Scott Kelly s'injecte un vaccin contre la grippe dans le cadre de la Twins Study. Image : NASA

"Nous avons vu l'inverse de ce que nous avions prédit, m'a expliqué Bailey par téléphone. Nous avons vu un accroissement du nombre de cellules possédant des télomères plus longs, et c'était lié au vol dans l'espace. Nous avons également prélevé des échantillons après le retour de Scott sur Terre, et tout était revenu à la normale très rapidement, ce qui indique que les phénomènes observés sont spécifiques au voyage spatial."

Cela signifie-t-il que les voyages dans l'espace pourraient être une sorte de fontaine de jouvence ? Sans doute pas, même si l'idée est séduisante. "C'est exactement ce que l'on se dit à première vue - ça y est, on a trouvé le remède miracle, rigole Bailey. Mais je ne pense pas que ce soit aussi simple." Elle souligne par exemple que l'allongement des télomères peut aussi être corrélé au développement d'un cancer, ce qui est un peu l'opposé de la jeunesse éternelle.

C'est précisément pour cela que les informations génétiques issues des prélèvements sanguins réalisés sur les frères Kelly vont devoir être analysées méticuleusement pour déterminer quels facteurs spécifiques ont contribué à ces résultats surprenants. Les données ont sans doute été influencées autant par l'exposition aux radiations que par le régime, le sommeil et l'exercice physique des deux jumeaux. Le fait que les deux frères Kelly aient connu un pic de télomérase à l'occasion d'un drame familial en novembre 2015 semble également indiquer que le stress psychologique a lui aussi un impact.

Publicité

"Nous avons déjà constaté que la télomérase réagissait au stress chez les animaux, explique Bailey. Pour nous, cela a donc constitué une preuve que c'était aussi le cas chez les humains."

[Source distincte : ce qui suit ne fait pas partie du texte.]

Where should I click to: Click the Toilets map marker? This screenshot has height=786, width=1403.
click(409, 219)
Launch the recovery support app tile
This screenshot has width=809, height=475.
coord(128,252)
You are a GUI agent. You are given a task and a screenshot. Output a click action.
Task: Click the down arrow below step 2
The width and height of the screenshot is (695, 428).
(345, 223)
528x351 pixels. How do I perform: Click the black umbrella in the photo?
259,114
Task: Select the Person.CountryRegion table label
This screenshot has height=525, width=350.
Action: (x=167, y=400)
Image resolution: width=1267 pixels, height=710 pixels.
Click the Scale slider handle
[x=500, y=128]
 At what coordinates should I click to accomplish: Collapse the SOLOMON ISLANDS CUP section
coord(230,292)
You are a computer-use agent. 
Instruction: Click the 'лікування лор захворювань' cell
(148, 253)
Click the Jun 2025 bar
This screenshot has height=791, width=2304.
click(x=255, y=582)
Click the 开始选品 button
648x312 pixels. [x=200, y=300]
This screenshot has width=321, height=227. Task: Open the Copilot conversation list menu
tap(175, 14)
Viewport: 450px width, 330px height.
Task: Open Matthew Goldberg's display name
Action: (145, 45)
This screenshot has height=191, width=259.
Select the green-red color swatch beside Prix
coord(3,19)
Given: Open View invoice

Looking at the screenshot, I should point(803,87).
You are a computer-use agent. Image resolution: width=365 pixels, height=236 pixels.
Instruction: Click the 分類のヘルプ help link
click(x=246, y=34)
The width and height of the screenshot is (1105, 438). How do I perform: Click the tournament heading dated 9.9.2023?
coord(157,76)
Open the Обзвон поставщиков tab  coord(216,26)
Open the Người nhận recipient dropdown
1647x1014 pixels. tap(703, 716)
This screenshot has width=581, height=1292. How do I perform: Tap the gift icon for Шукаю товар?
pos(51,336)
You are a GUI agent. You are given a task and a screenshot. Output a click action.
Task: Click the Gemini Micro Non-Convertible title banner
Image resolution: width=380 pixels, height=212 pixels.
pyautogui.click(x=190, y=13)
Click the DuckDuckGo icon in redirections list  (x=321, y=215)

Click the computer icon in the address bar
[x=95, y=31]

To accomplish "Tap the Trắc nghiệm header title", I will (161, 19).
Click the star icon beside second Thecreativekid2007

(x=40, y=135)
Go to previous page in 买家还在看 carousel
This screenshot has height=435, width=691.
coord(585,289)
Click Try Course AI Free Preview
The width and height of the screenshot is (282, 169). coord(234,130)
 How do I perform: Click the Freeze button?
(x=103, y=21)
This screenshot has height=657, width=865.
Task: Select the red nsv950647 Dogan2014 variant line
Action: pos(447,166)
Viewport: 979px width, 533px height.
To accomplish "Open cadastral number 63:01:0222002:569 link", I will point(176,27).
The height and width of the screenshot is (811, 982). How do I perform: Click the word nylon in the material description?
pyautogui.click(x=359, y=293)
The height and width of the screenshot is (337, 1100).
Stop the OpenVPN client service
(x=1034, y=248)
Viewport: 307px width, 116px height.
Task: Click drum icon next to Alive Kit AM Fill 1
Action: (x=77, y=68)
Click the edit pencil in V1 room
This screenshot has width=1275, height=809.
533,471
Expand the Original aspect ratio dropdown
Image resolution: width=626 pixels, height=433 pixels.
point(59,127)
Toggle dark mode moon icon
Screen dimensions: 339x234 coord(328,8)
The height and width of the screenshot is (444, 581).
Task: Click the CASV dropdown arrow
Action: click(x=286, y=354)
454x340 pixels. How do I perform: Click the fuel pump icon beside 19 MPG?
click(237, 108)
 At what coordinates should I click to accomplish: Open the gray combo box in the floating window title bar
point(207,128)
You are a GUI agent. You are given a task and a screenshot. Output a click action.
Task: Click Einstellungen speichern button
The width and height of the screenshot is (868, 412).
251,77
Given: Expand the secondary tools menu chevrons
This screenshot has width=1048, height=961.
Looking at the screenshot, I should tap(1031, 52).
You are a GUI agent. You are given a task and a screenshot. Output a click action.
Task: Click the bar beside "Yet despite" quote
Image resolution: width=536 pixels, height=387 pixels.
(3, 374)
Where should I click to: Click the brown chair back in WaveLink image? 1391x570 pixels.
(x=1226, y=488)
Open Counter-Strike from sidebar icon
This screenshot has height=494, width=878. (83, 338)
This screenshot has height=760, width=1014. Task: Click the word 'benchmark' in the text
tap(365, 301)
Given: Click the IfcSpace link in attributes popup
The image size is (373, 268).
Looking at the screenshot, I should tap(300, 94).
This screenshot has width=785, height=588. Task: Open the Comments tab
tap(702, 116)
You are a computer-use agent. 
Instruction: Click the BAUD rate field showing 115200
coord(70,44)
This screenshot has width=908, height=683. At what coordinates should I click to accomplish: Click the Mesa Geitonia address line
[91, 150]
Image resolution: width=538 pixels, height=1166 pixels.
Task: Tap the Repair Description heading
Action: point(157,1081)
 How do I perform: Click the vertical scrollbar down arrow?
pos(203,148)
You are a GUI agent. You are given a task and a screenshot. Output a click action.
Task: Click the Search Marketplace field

Mark (à gauche) et Scott Kelly. Image: NASA/Robert Markowitz

De son côté, Chris Mason, professeur au département de physiologie et de biophysique au Weill Cornell Medical College, a dirigé une équipe chargée de séquencer le génome des jumeaux. Tout comme Bailey, Mason a constaté des différences notables entre les deux frères. Par exemple, plus de 200.000 molécules d'ARN se sont exprimées tout à fait différemment au cours de l'expérience.

"C'est plus élevé que ce que l'on observe habituellement chez une personne normale au fil du temps, et cela indique donc un niveau élevé de changement moléculaire chez un corps évoluant dans l'espace, m'explique Mason par e-mail. Nous sommes nous aussi surpris de voir comment le corps réagit génétiquement au voyage spatial, puisque nous n'avions jamais rien vu de tel auparavant."

On ignore encore si des "gènes de l'espace" spécifiques ont été activés au sein des cellules de Scott Kelly. Bailey, Mason et d'autres équipes vont passer encore au moins un an à affiner et comparer leurs résultats afin de mieux comprendre comment le voyage spatial affecte les gènes, et les comportements qui y sont associés.

"Il se passe quelque chose de nouveau, que nous ne comprenons pas. On ignore ce que sait, mais c'est fascinant et nous allons tout faire pour comprendre tout cela", conclut Bailey.